American Airlines' Boeing 777-300ERs dart between Sydney and Los Angeles every day of the week, boasting fully-flat business class seats and direct aisle access for every premium passenger.
But as is often the case, some business class seats are better than others – we take a look at AA's business class cabin after a recent flight to LAX.
American Airlines Boeing 777-300ER business class
Spread across 13 rows, business class comes in a 1-2-1 layout: divided into a mini-cabin of two rows at the front, followed by galleys and toilets (not shown in the diagram), and the remainer of the seats just behind, followed by more toilets.
Our top picks of the bunch:
3A & 3J: Found at the front of the forward mini-cabin, these seats are your best bet for an uninterrupted flight – they're window seats on their lonesome so you have full control of the windowshades to set the mood for a day of work or a night of sleep, and their location means only the crew will pass your seat after take-off for added privacy.
They're also quieter during boarding with passengers in both business class and economy usually entering via the door behind row 4, so rather than having everybody walk past your seat as you would in the large cabin, you can turn left and settle down with a quiet glass of bubbly before wheels-up, or even get some work done.

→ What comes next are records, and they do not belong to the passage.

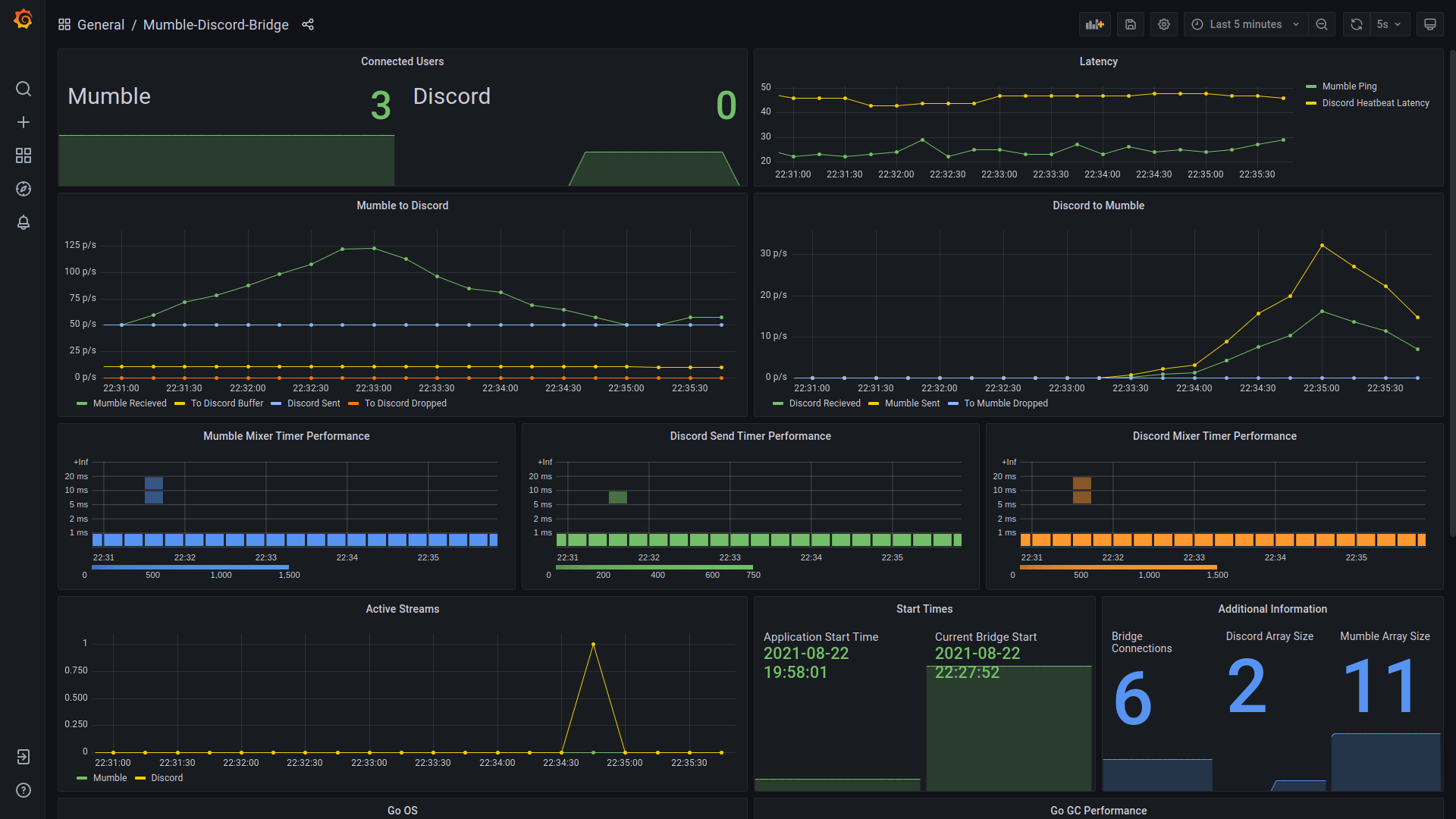Click the zoom out magnifier button
1456x819 pixels.
pyautogui.click(x=1322, y=24)
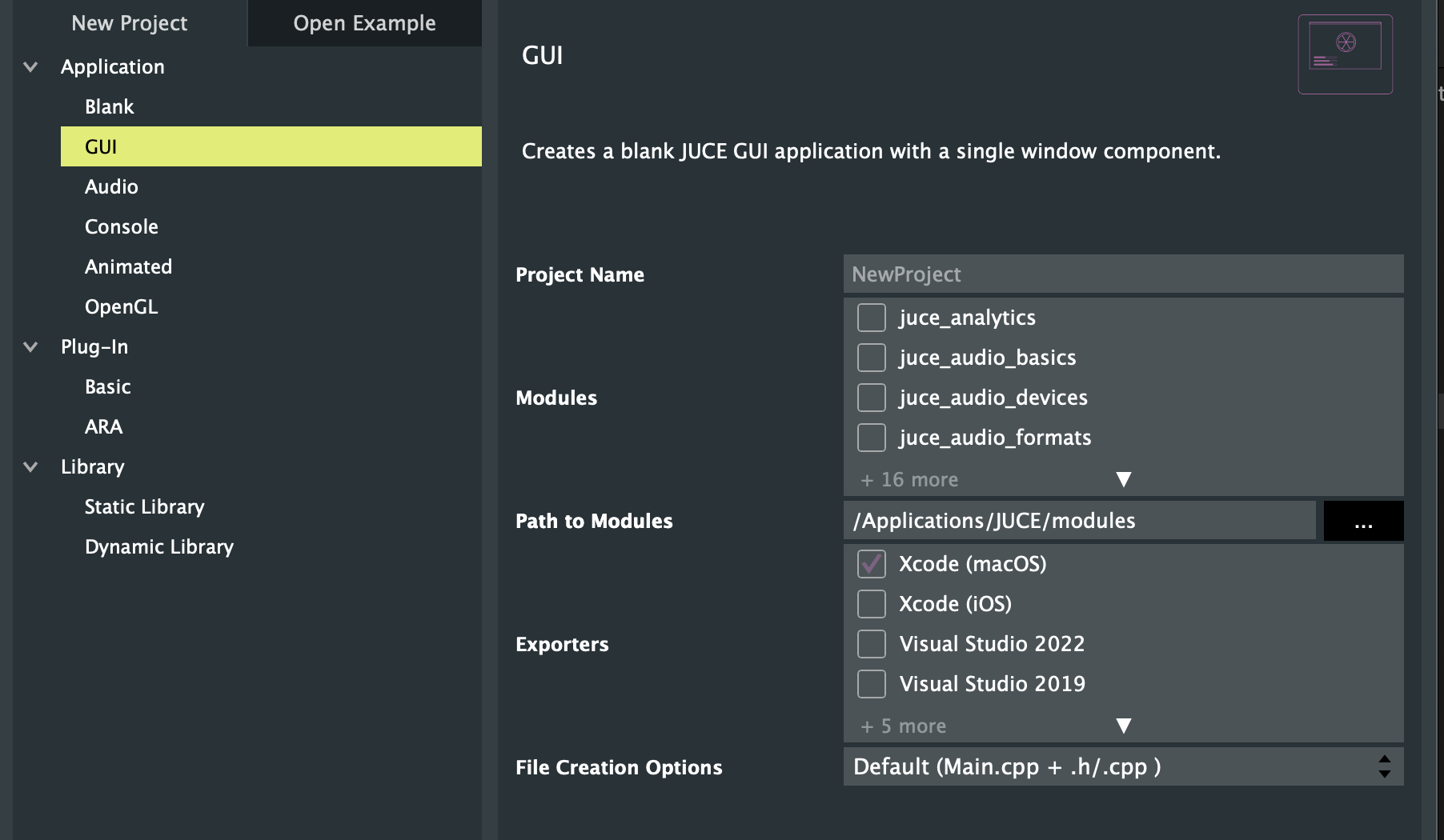Click the GUI template preview icon
Screen dimensions: 1444x840
(x=1345, y=54)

The curtain in front of row 3 behind first class – usually mostly transparent for security reasons – also has an opaque panel that's deployed when passengers are sleeping, which means anyone in first class can't turn around and see you, and you won't be kept awake by passengers using overhead or reading lights in first class.
Finally, the lavatories behind row 4 are much larger than those down the back behind row 15, making for a quick walk and extra space to change into and out of your complimentary pyjamas.

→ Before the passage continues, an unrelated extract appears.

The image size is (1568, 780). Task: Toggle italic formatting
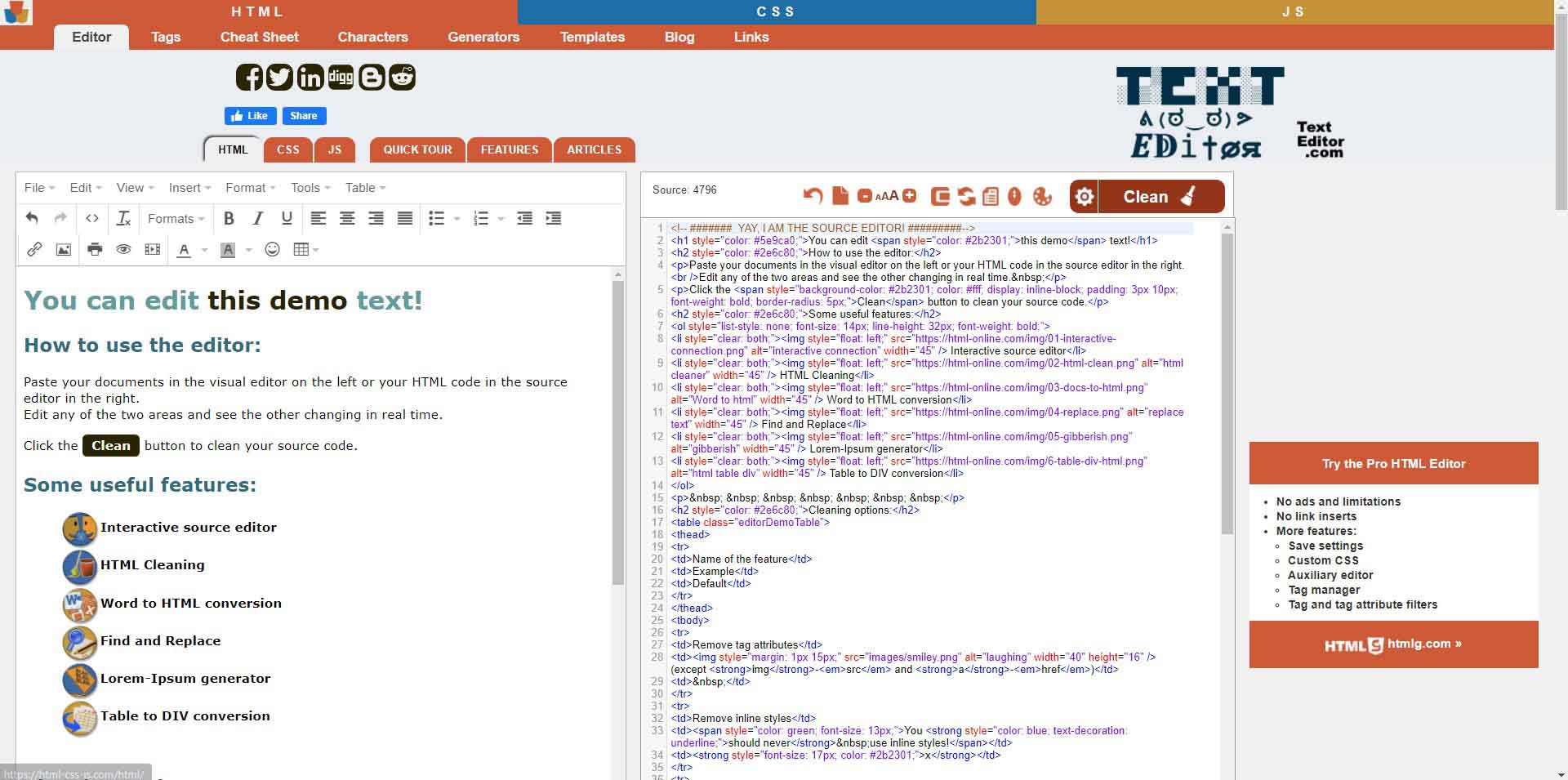point(258,219)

(If Sheldon Cooper flew AA business class, this would certainly be 'his spot'!)
3D & 3G: For the same reasons above but for couples, colleagues or friends travelling together who want to chat mid-flight. If 3A & 3J are taken, you could also select 3D or 3G and simply raise the privacy divider between the seats to keep to yourself.

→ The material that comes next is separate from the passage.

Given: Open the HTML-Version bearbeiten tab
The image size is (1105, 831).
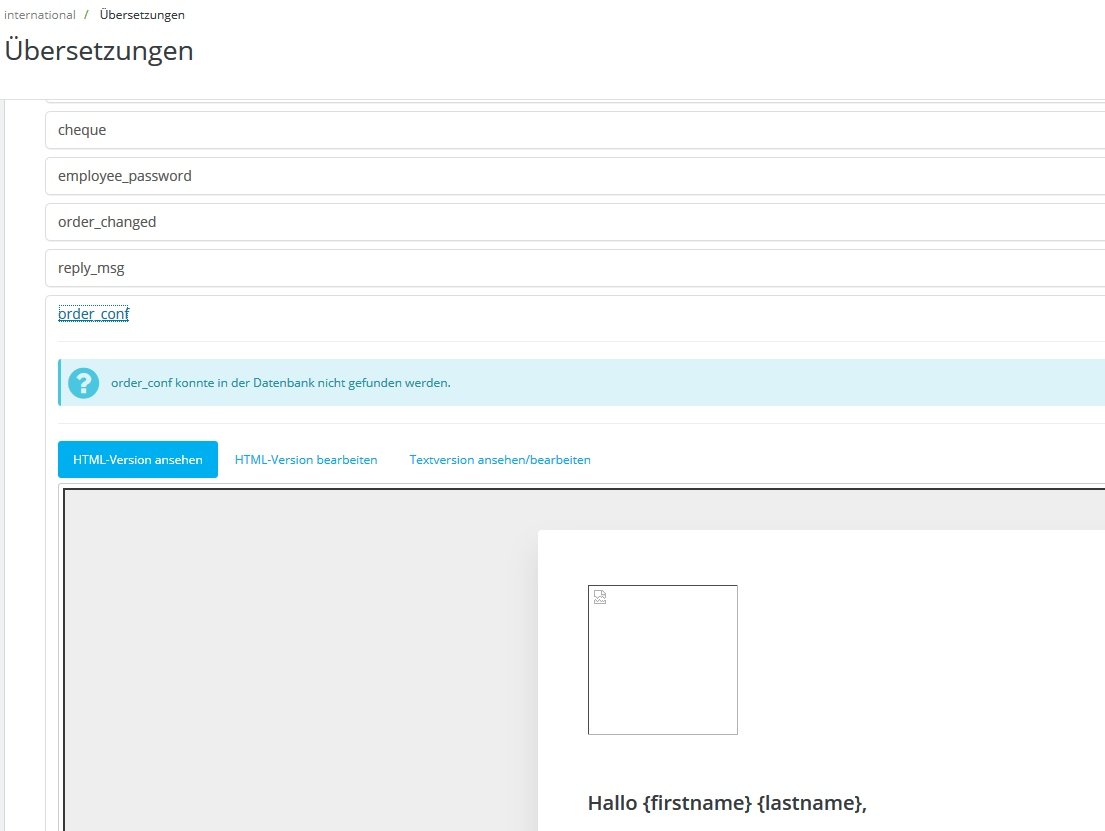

Row 10: Being in the centre of the main cabin, you're as far away from the restrooms as you can get before getting closer to another, so this is one to pick for lighter sleepers determined to get a good rest.
All other seats: Aside from the obvious choice of window seats for solo travellers and centre pairs for duos, the remaining seats are much the same – except for a few which you should avoid if you can.
AA Boeing 777 business class: seats to avoid
Row 5: The window seats here are actually missing a window which limits your view to the bulkhead wall in front and the aircraft wall to the side. There's also no curtain to block light from the galley and self-serve bar which can shine straight into your seat (particularly in those 'window' seats).
They're also the first business class seats that economy passengers spot when boarding the aircraft, making for what seems an endless stream of "these are nice", "wow, how much did people pay for these?" comments by passing passengers.
Finally, the lavatories are directly in front making for both noise and possible disruption from passengers queuing for them near or beside your seat.
Row 4: While offering a little extra privacy as part of the cosy two-row mini-cabin, the window seats are directly in front of the restrooms while the centre pair has a galley and self-service bar immediately behind, both of which have the potential for noise that can disrupt your train of thought or wake you during the night.
11A & 11J: The outer seats here have only one accessible window instead of two...
... and the window that is provided is at the far end of your suite where your feet normally rest...
... so while it can be opened to let some light in, you won't be able to see much.
Row 15: These seats are directly in front of the rear lavatories, which means not only noise from the restroom itself but also more passengers than usual walking past your seat to use the facilities, with some always with heavier footsteps than others.